A Big Group of Musicians Needs This Kind of Space
One of the qualities that we don't talk about on the site nearly enough is the SIZE of the record's presentation. Some copies of the album just sound small -- they don't extend all the way to the outside edges of the speakers, and they don't seem to take up all the space from the floor to the ceiling. In addition, the sound can often be recessed, with a lack of presence and immediacy in the center.
Other copies -- my notes for these copies often read "BIG and BOLD" -- create a huge soundfield, with the music positively jumping out of the speakers. They're not brighter, they're not more aggressive, they're not hyped-up in any way, they're just bigger and clearer.
And most of the time those very special pressings just plain more involving. When you hear a copy do what this copy can, it's an entirely different -- and dare I say unforgettable -- listening experience.
What We're Listening For On Masterpieces By Ellington
- Energy for starters. What could be more important than the life of the music?
- The Big Sound comes next -- wall to wall, lots of depth, huge space, three-dimensionality, all that sort of thing.
- Then transient information -- fast, clear, sharp attacks, not the smear and thickness so common to these LPs.
- Tight, full-bodied bass -- which ties in with good transient information, also the issue of frequency extension further down.
- Next: transparency -- the quality that allows you to hear deep into the soundfield, showing you the space and air around all the instruments.
- Extend the top and bottom and voila, you have The Real Thing -- an honest to goodness Hot Stamper.
Vinyl Condition
Mint Minus Minus is about as quiet as any vintage pressing will play, and since only the right vintage pressings have any hope of sounding good on this album, that will most often be the playing condition of the copies we sell. (The copies that are even a bit noisier get listed on the site are seriously reduced prices or traded back in to the local record stores we shop at.)
Those of you looking for quiet vinyl will have to settle for the sound of other pressings and Heavy Vinyl reissues, purchased elsewhere of course as we have no interest in selling records that don't have the vintage analog magic of these wonderful recordings.

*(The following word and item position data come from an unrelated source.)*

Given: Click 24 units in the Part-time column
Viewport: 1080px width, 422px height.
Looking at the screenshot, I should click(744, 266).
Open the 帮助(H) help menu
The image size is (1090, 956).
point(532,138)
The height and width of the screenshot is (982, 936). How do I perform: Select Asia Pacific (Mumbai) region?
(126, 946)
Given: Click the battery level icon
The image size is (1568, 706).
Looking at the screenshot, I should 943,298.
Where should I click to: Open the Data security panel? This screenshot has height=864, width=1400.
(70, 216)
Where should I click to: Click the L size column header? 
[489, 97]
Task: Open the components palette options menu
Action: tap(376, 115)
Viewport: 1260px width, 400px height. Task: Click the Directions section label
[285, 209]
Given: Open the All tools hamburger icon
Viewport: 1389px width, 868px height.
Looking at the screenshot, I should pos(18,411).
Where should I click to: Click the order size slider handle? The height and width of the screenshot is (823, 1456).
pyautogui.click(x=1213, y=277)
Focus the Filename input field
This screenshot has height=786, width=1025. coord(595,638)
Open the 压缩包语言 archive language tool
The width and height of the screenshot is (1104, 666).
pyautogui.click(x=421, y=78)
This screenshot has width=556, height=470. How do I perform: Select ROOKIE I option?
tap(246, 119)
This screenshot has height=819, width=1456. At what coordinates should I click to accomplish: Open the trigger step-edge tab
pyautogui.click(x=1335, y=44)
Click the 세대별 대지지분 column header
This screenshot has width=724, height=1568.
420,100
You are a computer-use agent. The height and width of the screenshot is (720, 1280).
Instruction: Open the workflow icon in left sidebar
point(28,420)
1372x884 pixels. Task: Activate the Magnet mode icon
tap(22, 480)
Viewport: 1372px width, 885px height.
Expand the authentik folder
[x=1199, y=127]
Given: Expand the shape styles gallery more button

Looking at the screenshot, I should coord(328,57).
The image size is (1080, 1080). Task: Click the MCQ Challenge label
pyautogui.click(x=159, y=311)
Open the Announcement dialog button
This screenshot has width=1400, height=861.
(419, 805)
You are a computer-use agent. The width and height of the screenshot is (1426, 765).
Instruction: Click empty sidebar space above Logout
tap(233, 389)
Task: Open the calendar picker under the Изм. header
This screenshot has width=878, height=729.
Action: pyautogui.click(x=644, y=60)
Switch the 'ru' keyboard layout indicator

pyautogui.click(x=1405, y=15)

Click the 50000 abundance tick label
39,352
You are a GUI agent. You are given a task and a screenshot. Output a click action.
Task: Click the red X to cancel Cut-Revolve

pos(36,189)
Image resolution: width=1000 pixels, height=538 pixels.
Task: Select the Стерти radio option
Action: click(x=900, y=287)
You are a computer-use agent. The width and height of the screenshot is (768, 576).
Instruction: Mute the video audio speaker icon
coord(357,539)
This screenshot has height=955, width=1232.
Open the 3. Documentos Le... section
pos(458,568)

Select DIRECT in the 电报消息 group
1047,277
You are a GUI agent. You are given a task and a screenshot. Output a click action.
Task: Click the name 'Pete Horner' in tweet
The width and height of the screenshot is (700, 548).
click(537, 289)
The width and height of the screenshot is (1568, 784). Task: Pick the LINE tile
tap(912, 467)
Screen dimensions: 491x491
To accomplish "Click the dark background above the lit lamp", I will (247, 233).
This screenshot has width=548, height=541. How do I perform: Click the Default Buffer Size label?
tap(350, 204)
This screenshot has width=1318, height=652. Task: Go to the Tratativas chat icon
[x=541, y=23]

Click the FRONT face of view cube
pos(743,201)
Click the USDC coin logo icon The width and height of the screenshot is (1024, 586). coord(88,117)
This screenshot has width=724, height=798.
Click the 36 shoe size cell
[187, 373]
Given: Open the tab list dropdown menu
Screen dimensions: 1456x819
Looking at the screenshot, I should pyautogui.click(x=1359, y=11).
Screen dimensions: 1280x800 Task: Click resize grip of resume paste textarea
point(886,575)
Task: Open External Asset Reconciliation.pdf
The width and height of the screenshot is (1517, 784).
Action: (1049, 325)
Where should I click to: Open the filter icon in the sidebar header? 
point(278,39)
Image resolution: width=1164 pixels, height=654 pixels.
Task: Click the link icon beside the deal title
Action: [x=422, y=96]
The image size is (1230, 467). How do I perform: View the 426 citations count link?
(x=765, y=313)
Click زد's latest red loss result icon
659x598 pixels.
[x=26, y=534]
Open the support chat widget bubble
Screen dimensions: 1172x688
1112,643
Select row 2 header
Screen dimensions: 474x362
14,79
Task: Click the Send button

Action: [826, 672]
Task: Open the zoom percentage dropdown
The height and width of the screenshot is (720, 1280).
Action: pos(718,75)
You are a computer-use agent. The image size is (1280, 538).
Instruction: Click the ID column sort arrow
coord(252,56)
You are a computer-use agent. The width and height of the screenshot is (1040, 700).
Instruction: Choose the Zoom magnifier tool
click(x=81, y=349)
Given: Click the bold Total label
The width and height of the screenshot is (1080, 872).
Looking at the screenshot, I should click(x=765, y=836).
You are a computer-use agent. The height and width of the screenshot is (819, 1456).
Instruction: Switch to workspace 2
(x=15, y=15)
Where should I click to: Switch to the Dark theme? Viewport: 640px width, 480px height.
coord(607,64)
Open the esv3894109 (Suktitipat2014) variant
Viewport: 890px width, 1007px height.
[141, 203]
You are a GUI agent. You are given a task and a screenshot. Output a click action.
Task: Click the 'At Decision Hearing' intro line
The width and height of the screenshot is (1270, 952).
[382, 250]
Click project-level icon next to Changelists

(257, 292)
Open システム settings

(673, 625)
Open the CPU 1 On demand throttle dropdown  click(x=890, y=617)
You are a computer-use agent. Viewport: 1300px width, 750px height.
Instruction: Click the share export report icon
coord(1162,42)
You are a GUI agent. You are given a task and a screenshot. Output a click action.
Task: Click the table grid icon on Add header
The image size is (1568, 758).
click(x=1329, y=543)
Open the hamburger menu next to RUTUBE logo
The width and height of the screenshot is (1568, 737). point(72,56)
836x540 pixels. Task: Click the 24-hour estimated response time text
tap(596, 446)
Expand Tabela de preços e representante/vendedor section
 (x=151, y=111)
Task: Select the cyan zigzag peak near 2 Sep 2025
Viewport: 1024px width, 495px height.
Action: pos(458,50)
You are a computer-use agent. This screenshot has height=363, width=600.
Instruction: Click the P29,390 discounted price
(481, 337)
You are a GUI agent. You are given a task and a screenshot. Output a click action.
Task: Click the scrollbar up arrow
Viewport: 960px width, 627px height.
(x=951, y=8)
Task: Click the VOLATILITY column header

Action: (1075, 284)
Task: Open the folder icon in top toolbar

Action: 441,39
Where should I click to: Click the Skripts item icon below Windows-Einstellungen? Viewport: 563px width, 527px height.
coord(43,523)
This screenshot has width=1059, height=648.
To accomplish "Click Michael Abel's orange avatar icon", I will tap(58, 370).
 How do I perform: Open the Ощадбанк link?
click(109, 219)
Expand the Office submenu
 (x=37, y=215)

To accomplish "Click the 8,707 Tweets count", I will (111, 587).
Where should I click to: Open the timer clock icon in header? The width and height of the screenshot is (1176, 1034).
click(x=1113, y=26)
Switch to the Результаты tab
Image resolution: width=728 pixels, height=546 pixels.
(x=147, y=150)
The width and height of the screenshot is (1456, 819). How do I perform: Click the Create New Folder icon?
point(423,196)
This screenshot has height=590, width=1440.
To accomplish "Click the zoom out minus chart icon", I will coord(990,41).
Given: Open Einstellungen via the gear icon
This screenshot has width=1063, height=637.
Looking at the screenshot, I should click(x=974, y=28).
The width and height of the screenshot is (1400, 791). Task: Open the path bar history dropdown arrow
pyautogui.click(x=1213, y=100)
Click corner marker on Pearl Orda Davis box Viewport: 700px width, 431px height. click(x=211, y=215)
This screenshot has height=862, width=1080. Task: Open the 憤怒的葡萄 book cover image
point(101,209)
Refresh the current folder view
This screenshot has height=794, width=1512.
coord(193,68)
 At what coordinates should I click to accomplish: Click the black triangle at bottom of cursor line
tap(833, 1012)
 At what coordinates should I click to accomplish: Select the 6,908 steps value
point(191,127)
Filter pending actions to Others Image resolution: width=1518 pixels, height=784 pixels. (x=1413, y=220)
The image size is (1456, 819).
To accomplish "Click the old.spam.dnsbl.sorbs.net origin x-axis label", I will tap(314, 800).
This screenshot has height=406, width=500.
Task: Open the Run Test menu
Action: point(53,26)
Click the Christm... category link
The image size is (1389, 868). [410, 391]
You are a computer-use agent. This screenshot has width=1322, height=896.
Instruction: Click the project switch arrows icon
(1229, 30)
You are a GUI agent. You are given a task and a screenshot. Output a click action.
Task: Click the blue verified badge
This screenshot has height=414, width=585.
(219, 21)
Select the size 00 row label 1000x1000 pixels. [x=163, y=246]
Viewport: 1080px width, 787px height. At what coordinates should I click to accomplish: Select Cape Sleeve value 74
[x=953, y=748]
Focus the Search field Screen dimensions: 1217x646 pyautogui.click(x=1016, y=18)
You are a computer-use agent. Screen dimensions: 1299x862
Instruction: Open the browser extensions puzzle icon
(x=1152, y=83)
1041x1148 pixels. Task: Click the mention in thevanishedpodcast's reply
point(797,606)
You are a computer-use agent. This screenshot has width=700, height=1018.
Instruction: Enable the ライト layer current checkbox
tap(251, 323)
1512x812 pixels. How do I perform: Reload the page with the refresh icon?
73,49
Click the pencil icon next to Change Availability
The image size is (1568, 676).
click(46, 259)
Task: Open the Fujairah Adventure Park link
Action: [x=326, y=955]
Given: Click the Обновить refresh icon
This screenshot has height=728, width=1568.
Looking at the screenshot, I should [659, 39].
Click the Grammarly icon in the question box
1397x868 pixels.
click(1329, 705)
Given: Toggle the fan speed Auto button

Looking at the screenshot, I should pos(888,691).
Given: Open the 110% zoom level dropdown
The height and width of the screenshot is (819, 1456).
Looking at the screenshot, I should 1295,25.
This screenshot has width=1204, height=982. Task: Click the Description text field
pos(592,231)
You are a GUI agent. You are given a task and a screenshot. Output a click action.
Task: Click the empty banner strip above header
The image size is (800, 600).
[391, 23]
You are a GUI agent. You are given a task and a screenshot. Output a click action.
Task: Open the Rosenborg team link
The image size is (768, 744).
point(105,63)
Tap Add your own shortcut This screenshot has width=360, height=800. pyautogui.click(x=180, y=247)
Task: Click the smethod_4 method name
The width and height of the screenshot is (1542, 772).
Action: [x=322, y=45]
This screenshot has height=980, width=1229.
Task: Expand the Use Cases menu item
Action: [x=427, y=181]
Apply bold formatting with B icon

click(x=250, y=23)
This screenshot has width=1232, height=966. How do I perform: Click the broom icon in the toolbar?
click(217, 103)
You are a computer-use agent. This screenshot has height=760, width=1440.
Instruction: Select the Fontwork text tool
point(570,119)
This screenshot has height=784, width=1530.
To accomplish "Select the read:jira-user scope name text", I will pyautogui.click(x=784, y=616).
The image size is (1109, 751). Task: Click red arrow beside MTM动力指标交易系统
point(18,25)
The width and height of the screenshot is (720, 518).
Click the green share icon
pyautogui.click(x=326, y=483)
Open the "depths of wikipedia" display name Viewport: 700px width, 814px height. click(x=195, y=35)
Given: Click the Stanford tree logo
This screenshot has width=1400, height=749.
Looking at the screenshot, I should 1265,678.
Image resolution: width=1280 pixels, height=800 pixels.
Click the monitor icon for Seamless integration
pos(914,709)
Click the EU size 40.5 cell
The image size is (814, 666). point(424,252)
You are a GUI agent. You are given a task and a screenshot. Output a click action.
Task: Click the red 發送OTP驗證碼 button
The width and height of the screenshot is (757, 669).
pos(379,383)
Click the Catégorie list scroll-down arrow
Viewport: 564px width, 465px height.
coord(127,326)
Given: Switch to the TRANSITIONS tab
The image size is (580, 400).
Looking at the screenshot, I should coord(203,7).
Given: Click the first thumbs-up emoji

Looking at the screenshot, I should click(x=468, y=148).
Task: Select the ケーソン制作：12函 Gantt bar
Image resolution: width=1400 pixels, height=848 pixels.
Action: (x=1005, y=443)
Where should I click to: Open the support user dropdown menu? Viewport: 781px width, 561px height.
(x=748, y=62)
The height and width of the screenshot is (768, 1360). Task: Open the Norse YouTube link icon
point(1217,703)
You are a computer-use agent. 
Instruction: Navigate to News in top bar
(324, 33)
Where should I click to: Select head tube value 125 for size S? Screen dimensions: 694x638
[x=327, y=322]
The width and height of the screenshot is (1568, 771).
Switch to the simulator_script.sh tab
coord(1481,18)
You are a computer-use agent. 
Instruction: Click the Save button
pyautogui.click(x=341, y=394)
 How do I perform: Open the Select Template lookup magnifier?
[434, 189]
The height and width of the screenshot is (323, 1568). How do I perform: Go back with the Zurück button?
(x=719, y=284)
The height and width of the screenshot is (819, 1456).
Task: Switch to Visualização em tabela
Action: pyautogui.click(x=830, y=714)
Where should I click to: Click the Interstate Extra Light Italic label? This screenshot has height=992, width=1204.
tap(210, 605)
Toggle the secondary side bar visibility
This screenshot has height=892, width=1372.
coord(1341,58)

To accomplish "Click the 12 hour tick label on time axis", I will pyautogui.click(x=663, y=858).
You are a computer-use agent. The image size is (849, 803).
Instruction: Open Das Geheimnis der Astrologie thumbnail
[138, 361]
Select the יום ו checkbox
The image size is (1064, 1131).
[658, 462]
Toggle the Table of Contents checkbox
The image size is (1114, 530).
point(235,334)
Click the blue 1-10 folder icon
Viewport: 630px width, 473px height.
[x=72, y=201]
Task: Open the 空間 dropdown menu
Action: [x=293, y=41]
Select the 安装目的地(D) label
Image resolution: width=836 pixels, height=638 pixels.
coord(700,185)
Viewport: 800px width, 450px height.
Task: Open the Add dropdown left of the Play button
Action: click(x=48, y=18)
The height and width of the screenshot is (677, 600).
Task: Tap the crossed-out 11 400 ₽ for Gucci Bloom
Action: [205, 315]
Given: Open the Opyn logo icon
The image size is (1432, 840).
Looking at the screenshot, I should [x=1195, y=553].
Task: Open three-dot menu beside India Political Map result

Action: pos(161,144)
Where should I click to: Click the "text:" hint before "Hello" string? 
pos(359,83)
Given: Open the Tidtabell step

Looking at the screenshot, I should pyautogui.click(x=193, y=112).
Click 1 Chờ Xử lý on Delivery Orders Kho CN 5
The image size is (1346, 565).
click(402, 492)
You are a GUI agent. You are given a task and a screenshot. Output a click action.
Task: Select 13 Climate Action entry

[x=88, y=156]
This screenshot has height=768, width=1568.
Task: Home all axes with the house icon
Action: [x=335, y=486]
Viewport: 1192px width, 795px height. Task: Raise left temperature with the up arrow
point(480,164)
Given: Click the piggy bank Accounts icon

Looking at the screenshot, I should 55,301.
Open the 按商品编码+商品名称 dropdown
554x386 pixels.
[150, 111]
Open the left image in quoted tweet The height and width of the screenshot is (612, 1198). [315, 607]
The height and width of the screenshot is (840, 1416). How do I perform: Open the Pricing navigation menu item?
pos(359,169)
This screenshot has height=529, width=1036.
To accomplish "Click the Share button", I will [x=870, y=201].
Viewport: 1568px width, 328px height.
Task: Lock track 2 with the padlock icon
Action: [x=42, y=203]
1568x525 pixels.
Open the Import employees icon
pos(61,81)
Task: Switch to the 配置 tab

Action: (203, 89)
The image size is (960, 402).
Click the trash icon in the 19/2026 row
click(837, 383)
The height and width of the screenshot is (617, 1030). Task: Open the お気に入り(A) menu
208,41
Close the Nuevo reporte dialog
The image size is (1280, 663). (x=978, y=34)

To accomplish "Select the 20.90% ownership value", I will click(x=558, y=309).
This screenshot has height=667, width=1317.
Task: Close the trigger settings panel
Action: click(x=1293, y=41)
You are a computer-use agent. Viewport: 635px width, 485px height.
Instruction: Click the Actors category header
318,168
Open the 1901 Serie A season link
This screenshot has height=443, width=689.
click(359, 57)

If you want to make the trade-off between bad sound and quiet surfaces with whatever Heavy Vinyl pressing might be available, well, that's certainly your prerogative, but we can't imagine losing what's good about this music -- the size, the energy, the presence, the clarity, the weight -- just to hear it with less background noise.
A Must Own Jazz Record
Masterpieces By Ellington is a recording that should be part of any serious Jazz Collection. Others that belong in that category can be found here.
Side One
- Mood Indigo
- Sophisticated Lady
Side Two
- The Tattooed Bride
- Solitude
AMG 4 1/2 Star Review
Amazingly, it took Columbia Records until the very end of 1950, two years into the LP era and the transition from disc to magnetic tape recording, to get Duke Ellington and His Orchestra into the studio to cut a long-playing record.
For the first time in his recording career, Ellington was able to forego the three-minutes-and-change restrictions in running time of the 78 rpm disc -- he and the band rose to the occasion with extended (11-minute-plus) "uncut concert arrangements" of "Mood Indigo," "Sophisticated Lady," and "Solitude," augmented with one splendid newer work, "The Tattooed Bride."